Cuando en mayo de 1680, la presencia de los ingleses Coxon y Hawkins, era una amenaza para las ciudades costeras, el Maestre de Campo Cristóbal Ramírez de Arellano, construyó de su peculio en Guayaquil un fuerte y 2.000 varas de trincheras. 
En 1682, el ingeniero mayor Luis Venegas Osorio hizo un proyecto para defenderla mediante un sistema de murallas y baluartes. Pero, a lo largo de más de cien años, solo se levantaron cuatro con sus correspondientes cortinas. Los más importantes: La Planchada (el 24 de febrero de ese año, el vecindario contribuyó con cuatro mil pesos para la reconstrucción en cal y canto). San Felipe, La Concepción, y en 1779, el de San Carlos. Para facilitar la defensa de la ciudad y provincia, el rey resolvió elevarla a la categoría de Gobernación Militar. 
En la descripción que hace el pirata francés Guillaume Dampier, que intentó asaltar la ciudad en 1684, pero se extravió en los manglares de El Salado, dice: “la ciudad tiene un fuerte en un lugar bajo y otro en una altura”. Se refiere a La Planchada, que aun sobrevive, y a San Carlos situado en la cumbre del cerro Santa Ana, que eran los únicos puntos defensivos. 
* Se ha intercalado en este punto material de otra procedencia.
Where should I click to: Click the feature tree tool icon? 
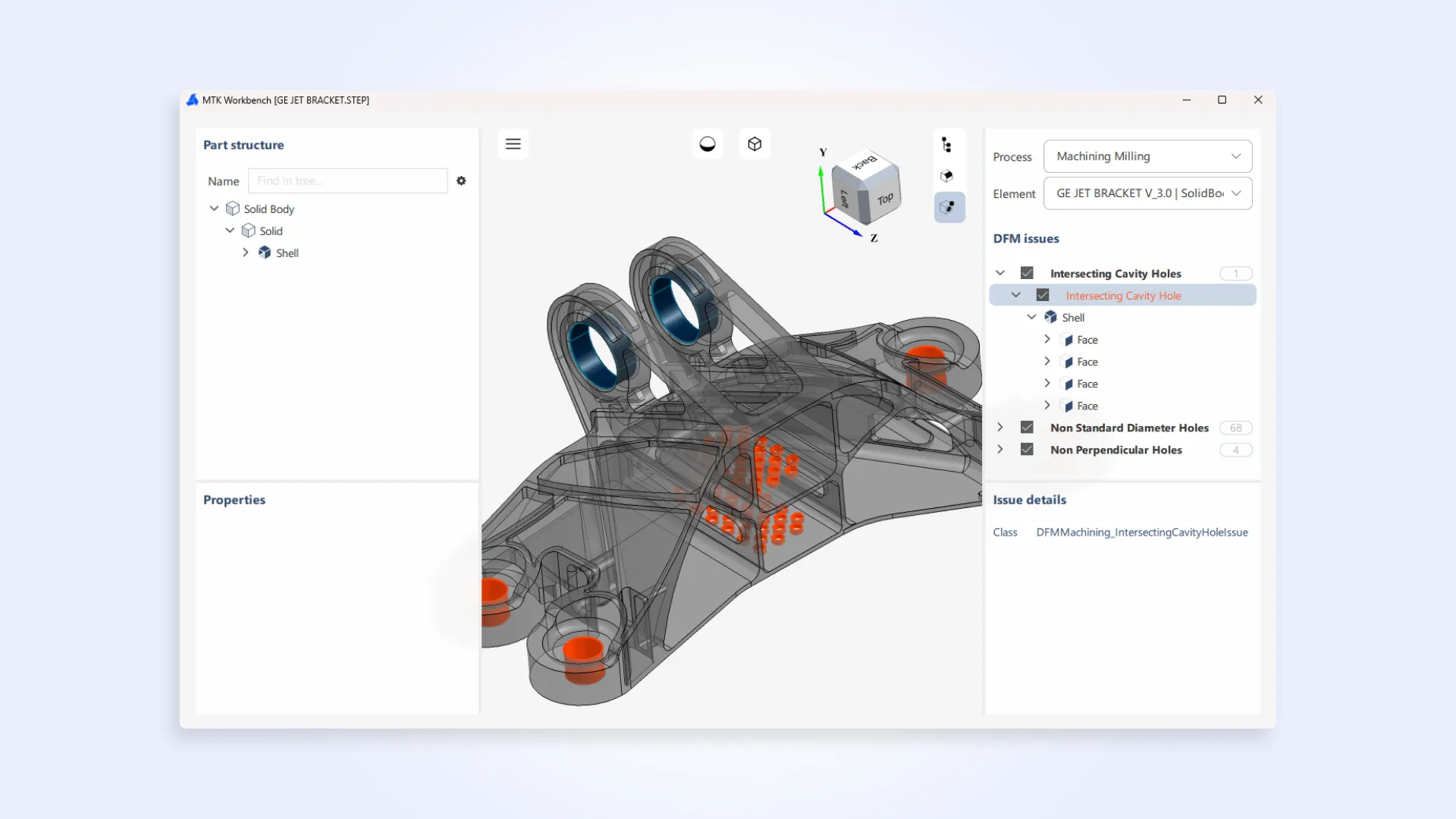(x=949, y=143)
Mucho tiempo atrás, el Cabildo había pedido ayuda a Quito para aumentar las milicias y mejorar sus defensas. Pero fue inútil, el 20 de abril de 1687, piratas ingleses y franceses la tomaron por sorpresa y la asolaron. 
“Escondidos en Puná determinaron el plan de asalto: el Capitán Picard debía atacar el puerto principal con 50 hombres; el Capitán George Hewit asaltaría el fuerte pequeño con otros 50 hombres; Croignet con el cuerpo principal debía acometer la ciudad”.
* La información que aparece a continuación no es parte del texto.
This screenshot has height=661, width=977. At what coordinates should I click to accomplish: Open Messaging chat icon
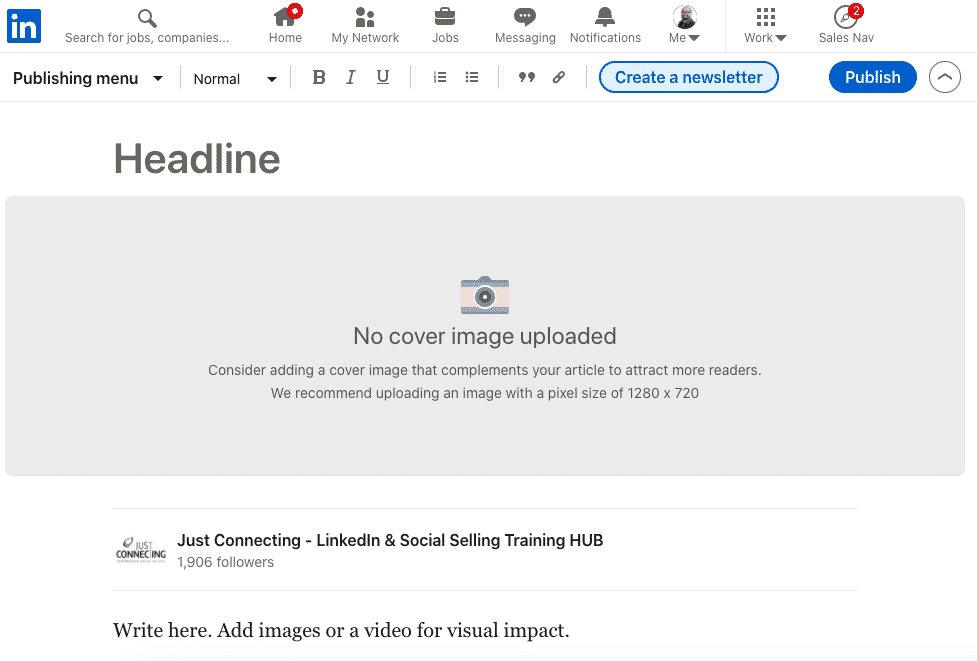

El Corregidor de Guayaquil, general Fernando Ponce de León, apenas contaba con 300 hombres, entre vecinos y soldados con arcabuces y mosquetes; de los cuales murieron 70. En ese tiempo, solo existían tres remedos de fuertes: San Carlos, ubicado en la cima del cerro Santa Ana, el de Santo Domingo, por el estero de Villamar con dos cañones y el intermedio de La Planchada. 
“La falta de auxilios de Quito en el incidente de 1687, fue considerada por la ciudadanía guayaquileña no solo como manifiesta negligencia, sino un acto deliberado de deslealtad” (Laurence Clayton, Los Astilleros de Guayaquil).
El 24 de marzo del año siguiente se delibera en Cabildo abierto sobre la continua amenaza que pesaba sobre el puerto “no habiendo, como no hay, Fortificación formal y defendible en esta ciudad”.
Este es el momento en que los vecinos resuelven trasladar la ciudad a un punto que ofrezca mejores posibilidades para evitar ser sorprendidos por atacantes. 
El lugar elegido fue el llamado Puerto Cazones, ubicado entre las actuales calles Elizalde y Diez de Agosto. En 1693, se concretó el cambio de lugar, pero como no todos los vecinos estuvieron de acuerdo, quedó dividida en Ciudad Vieja y Ciudad Nueva.
Tan pronto Ciudad Nueva se inició, con el objeto de contener a los invasores que la amagasen por esos rumbos, se decidió construir en sus extremos norte y sur dos trincheras con sus correspondientes fosos paralelos. El foso sur, a la altura de la actual calle Mejía, y el norte por Elizalde. 
A quienes se quedaron en Ciudad Vieja, los dejaron indefensos, al punto que el fuerte de San Carlos desapareció por falta de mantenimiento. Al finalizar el siglo XVII, Ciudad Nueva se encontraba totalmente rodeada por trincheras. Lo que hacía falta era el dinero para perfeccionar y completar los trabajos de la conformación de los fosos, sin embargo, el Cabildo estaba esperanzado en “que se podrá conseguir con una moderada aplicación de los vecinos, por ser tierra llana y blanda sin piedras ni cascajo alguno”. 
La lucha desplegada por los guayaquileños en defensa de la ciudad, pese a la lenidad e indolencia del centralismo limeño y quiteño, es ejemplarizadora. Es la voz del pasado que nos recuerda la necesidad de, en el presente, levantar nuestros baluartes para la lucha contra el centralismo, a favor de una autonomía solidaria con las provincias menos desarrolladas. 
Apoyarlas en su crecimiento, modernización, progreso, hasta alcanzar la reducción de la pobreza de los ecuatorianos. Todo esto con la mirada hacia una patria única e integrada.